Incivility in Congress mirrors that in society in general: Study

Banfield

(NewsNation) — We send people to the Capitol to put their difference aside for the good of the country, but that doesn’t seem to be working.

A recent study by the University of Winnipeg analyzed the tweets of every member of the House and Senate from 2009 to 2019.

Researchers gave each tweet a score based on how rude and disrespectful it was, and it turns out they were 23% more disrespectful in 2019 than they were 10 years earlier.

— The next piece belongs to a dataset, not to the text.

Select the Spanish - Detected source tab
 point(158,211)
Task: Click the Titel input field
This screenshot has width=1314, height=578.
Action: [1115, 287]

It’s not just politicians, either. Christine Porath, professor of management at Georgetown University, told NewsNation’s Ashleigh Banfield on Thursday that it’s not a shock, given how much people have been suffering and how stressed out people have been.

Another study by Georgetown University found the following data:

In the new survey, Porath collected data from more than 2,000 people in more than 25 industries in various roles across the globe. Here’s what she found:

  • 76% of respondents experience incivility at least once a month.
  • 78% witness incivility at work at least once a month, and 70% witness it at least two to three times a month.
  • 73% report that it’s not unusual for customers to behave badly.
  • 78% believe that bad behavior from customers toward employees is more common than it was five years ago.
  • 66% believe bad behavior from customers toward other customers is more common than it was five years ago.

Porath is the author of Mastering Civility: A Manifesto for the Workplace and co-author of The Cost of Bad Behavior. She has a personalized civility assessment on her website with scenarios to help people assess their behavior.